Son: She did seem to enjoy thumbing her nose at her critics

Ena Lamont Stewart with her son Bill

They say that life imitates art and, in the case of the life of playwright Ena Lamont Stewart, it could not be more true.

Daughter of a minister, Lamont Stewart was thrust into the world on her own when both her parents died by the time she turned 16. In the years before the war she lived in Aberdeen and worked as a librarian, where she met her future husband, the actor Jack Stewart.

Lamont Stewart’s son, Bill Stewart, 78, who now lives in Prestwick, spoke to The Sunday Post about his mother. He said: “She said the happiest days of her life were when she was with Jack. That must have been in the beginning when they had a common interest in theatre, and he was working as a customs officer.

“Jack was a bomber flight engineer during the war, but the plane crashed during training in Wales and he was invalided out, and he was never the same. He had an affair with Ena’s brother David’s wife, and that, as they say, was the end of that.

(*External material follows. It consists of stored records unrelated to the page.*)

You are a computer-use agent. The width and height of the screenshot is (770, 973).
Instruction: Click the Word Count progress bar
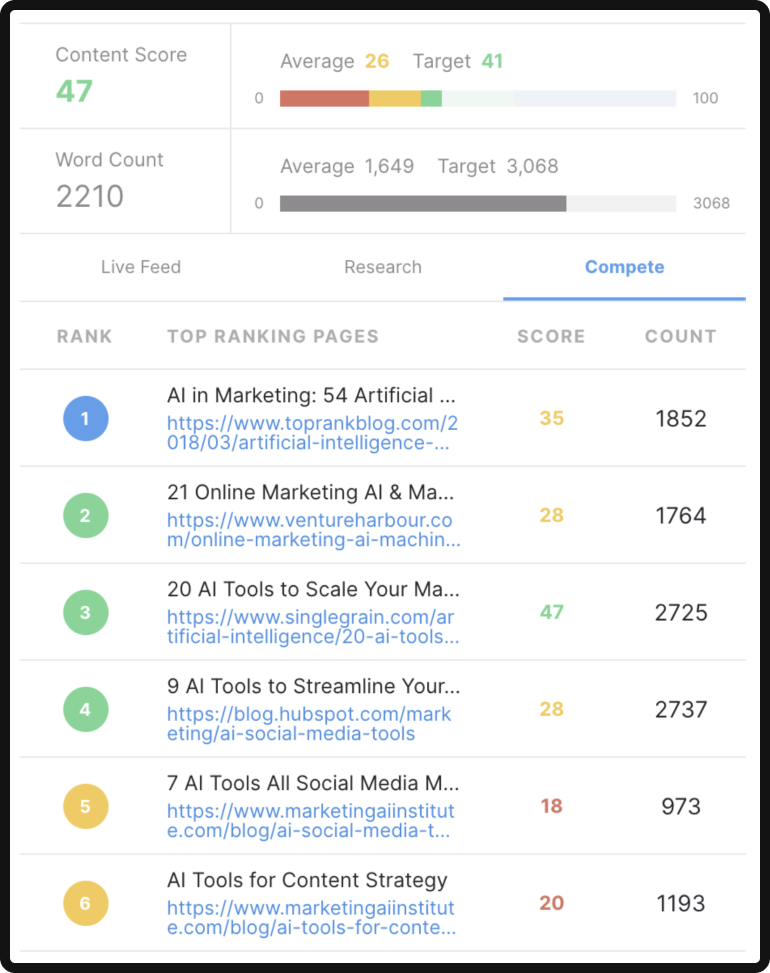click(x=478, y=204)
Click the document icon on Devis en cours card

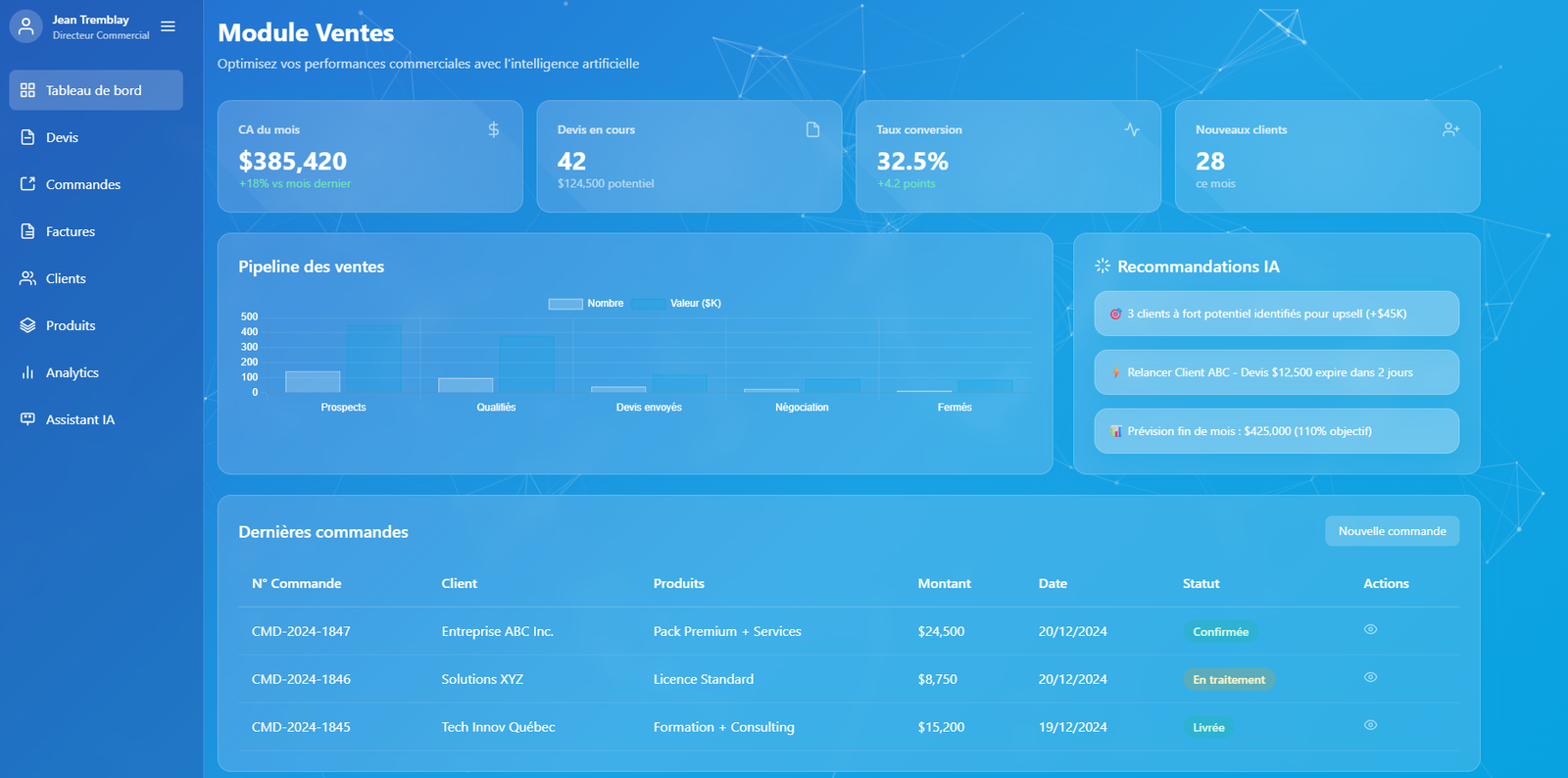click(812, 129)
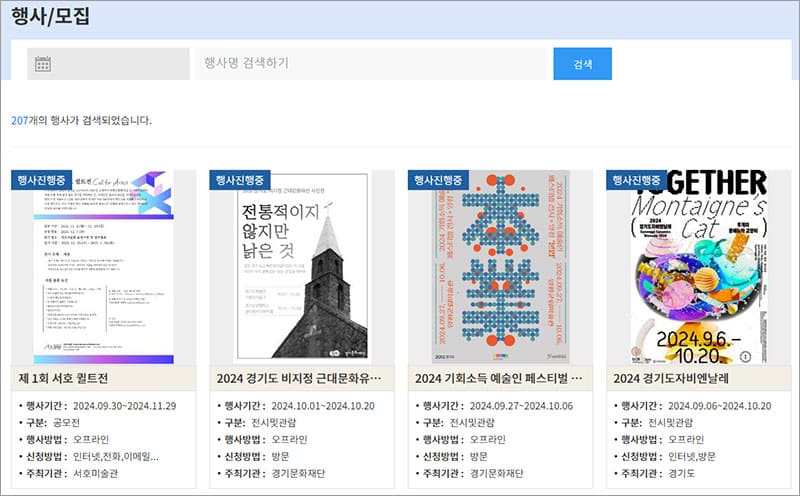
Task: Click the 207 event count number
Action: pyautogui.click(x=20, y=121)
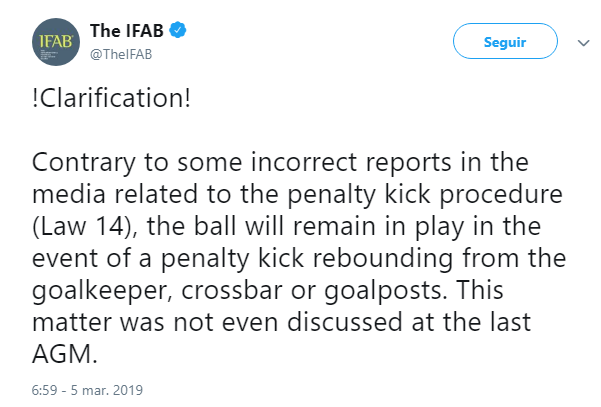Click the 'AGM.' word ending the tweet
Image resolution: width=601 pixels, height=407 pixels.
coord(65,354)
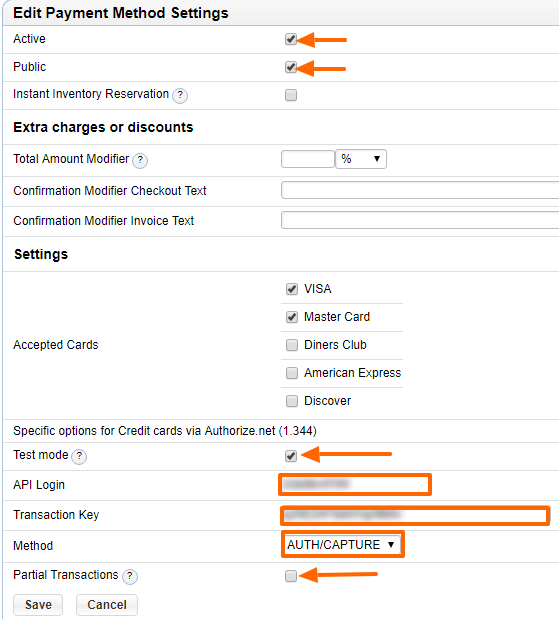Check the Discover card option
This screenshot has height=619, width=559.
pyautogui.click(x=292, y=401)
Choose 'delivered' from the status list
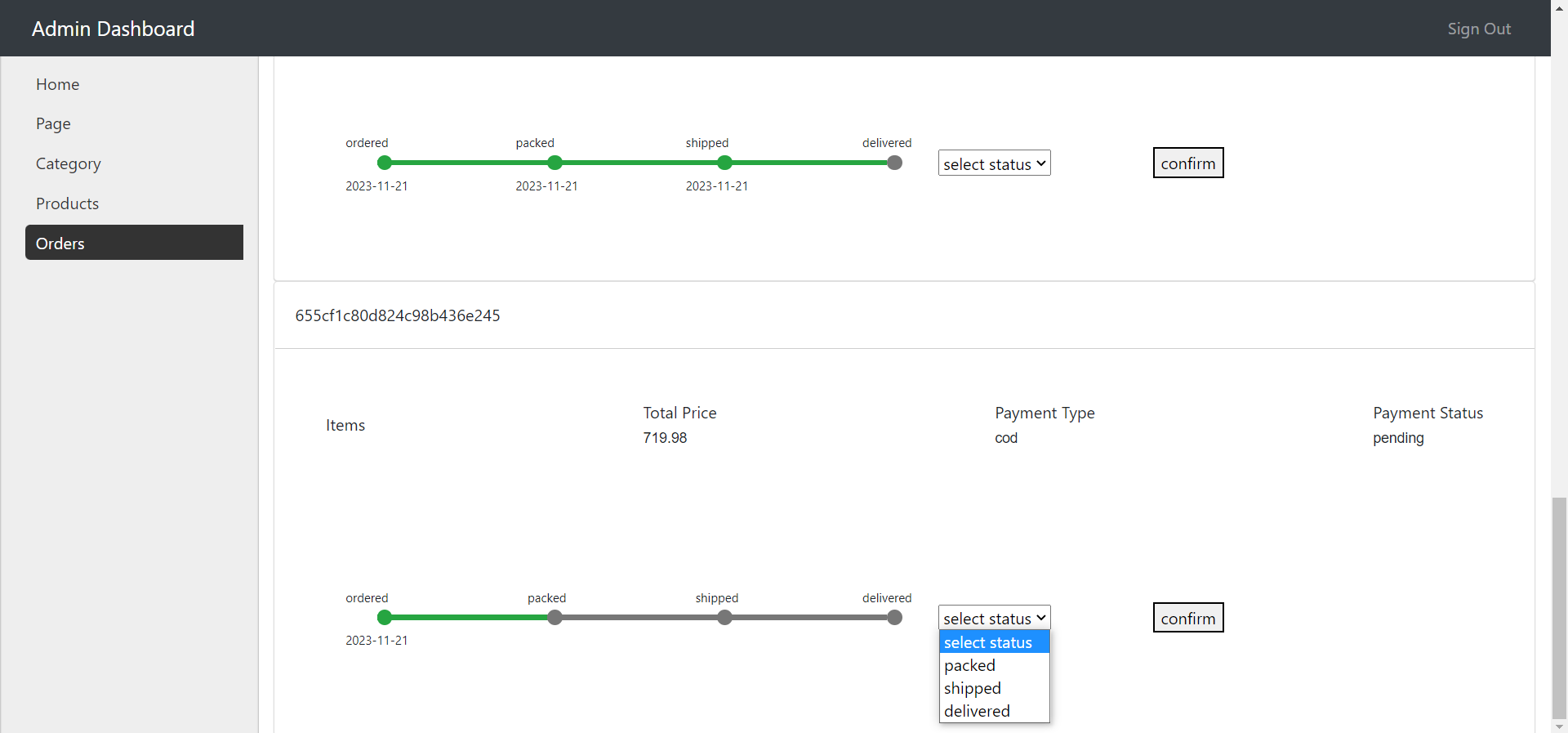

“The divorce process was not handled well and took a lot out of her. She was on her own with a child and trying to make ends meet in post-war Glasgow.

“I remember she was always typing away, but, it appeared to me then, to be a necessary chore rather than an outpouring of thoughts. I’ve seen Men Should Weep many times and at many levels, and overall I am left with the impression of humour rather than pathos from the play.

“I was not fully aware of the significance of Men Should Weep and the recognition for my mother for her work did not arrive until she was in the respite home.

“In 2006, my mother passed away due to dementia, and unfortunately, she was not really aware of the huge success on being a millennium playwright, or of the huge productions of the play by National Theatre and National Theatre Scotland.

“When the play was restaged in 1982, and others were being shown at The Edinburgh Festival, she got a new lease of life. I get the feeling she was at last able to thumb her nose at the male chauvinist pigs who had dismissed her in the past!

“My mother said that when she was a child, she didn’t get many cuddles, but cuddles were de rigueur when I was growing up. She was a daughter of the manse who decided to be spiritual in her own way.”